==== Supplied passage
Aren’t my doctors and nurses there to advocate for me or my loved one? Of course, but they have many other patients to care for (your nurse usually has three to seven other patients, unless you are in the intensive care unit, and your hospitalist generally has 12 to 20 or more other patients along with you each day). It is beneficial to your healthcare providers to have someone knowledgeable about you there.
So my nurses and doctors are busy. What could my Hospital Buddy really do for me? Do they really need to be there at all times?
Your Hospital Buddy can remind your doctor that the last time you had a fever and started seeing pink elephants, you had a urinary tract infection. Or your buddy can point out to your nurse that normally you are quite sweet, and the fact that you are cursing at the nursing staff is a severe, sudden personality change, for which you should be medically evaluated.
Doctors arrive in patients’ rooms at random times. Your Hospital Buddy will be able to take notes for you while you are napping or sedated – just make sure to scribble a permission-to-talk note for the doctor, so that your doc can speak to your buddy and fill him or her in on what’s happening. As you write down your daily list of questions for your doctors, you can decrease the stress of worrying about missing your doctors’ visits when you know that someone you trust has that list and will ask and record the answers for you. You can nap, when necessary, with peace of mind.
What about at night? Again, it is always safest to have someone with you. Your companion is there in case of emergency. Occasionally there may be an instance when someone remains in the hospital simply because they are awaiting a procedure that has been scheduled, or are finishing a course of intravenous antibiotics, but otherwise are rock-stable, and then it may be reasonable not to have someone stay overnight with him. However, when things are rocky, it is still preferable to try to have a companion.
========
What you are asked to do >> In the hospital buddy passage, turn the paragraph that begins "Doctors arrive in patients’ rooms" into a short bulleted list that keeps its main facts.
==== Data extracts
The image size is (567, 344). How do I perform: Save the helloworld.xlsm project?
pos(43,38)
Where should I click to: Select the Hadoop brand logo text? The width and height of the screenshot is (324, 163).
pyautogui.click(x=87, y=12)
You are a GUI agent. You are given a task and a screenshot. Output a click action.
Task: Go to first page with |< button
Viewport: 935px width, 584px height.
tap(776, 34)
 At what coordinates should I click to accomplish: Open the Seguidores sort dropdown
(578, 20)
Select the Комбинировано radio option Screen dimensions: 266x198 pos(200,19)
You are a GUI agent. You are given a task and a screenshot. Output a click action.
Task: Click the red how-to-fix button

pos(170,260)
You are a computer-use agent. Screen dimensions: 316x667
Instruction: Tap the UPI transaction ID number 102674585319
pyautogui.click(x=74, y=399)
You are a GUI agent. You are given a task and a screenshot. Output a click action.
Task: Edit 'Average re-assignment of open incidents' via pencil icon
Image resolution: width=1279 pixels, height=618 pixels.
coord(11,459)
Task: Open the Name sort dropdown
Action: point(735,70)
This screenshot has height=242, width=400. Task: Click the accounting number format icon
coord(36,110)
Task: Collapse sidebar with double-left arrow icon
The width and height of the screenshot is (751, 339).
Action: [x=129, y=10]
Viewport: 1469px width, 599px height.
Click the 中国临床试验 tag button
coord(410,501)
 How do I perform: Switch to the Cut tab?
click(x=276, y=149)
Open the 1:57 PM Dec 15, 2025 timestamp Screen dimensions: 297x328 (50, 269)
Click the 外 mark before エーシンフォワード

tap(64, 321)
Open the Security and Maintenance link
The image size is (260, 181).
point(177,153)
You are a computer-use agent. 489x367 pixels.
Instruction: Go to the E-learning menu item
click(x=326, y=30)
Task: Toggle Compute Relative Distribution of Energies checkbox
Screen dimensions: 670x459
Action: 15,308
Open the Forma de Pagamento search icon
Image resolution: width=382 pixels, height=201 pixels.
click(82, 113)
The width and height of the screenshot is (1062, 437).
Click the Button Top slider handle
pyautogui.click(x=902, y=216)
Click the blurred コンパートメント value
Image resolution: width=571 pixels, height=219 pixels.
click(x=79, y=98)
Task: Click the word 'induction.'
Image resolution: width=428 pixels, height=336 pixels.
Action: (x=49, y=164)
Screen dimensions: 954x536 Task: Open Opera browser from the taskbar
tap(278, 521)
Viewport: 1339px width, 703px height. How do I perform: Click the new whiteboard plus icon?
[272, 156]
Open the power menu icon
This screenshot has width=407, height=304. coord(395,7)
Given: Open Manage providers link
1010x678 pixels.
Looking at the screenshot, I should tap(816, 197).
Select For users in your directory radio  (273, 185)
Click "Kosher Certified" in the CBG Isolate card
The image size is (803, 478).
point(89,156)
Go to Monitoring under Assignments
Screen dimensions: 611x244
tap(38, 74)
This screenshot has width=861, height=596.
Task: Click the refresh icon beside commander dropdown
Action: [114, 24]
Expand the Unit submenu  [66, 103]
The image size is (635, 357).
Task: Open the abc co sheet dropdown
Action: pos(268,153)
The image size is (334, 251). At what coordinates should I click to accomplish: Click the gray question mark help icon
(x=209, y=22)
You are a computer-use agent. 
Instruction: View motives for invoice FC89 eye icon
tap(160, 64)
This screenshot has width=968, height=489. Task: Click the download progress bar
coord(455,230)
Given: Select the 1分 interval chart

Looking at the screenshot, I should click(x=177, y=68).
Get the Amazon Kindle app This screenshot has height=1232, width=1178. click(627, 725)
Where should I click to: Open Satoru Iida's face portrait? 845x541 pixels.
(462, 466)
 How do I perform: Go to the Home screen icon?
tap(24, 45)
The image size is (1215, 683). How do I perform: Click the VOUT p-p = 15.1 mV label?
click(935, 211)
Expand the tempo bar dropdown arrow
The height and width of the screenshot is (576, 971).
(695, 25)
========
Task output >>
- Doctors come to patients' rooms at random times.
- A Hospital Buddy can take notes while you nap or are sedated.
- Write a permission-to-talk note so the doctor can speak with your buddy and update them.
- Your buddy can hold your daily list of questions, then ask them and record the answers, so you worry less about missing doctors' visits.
- You can nap when needed with peace of mind.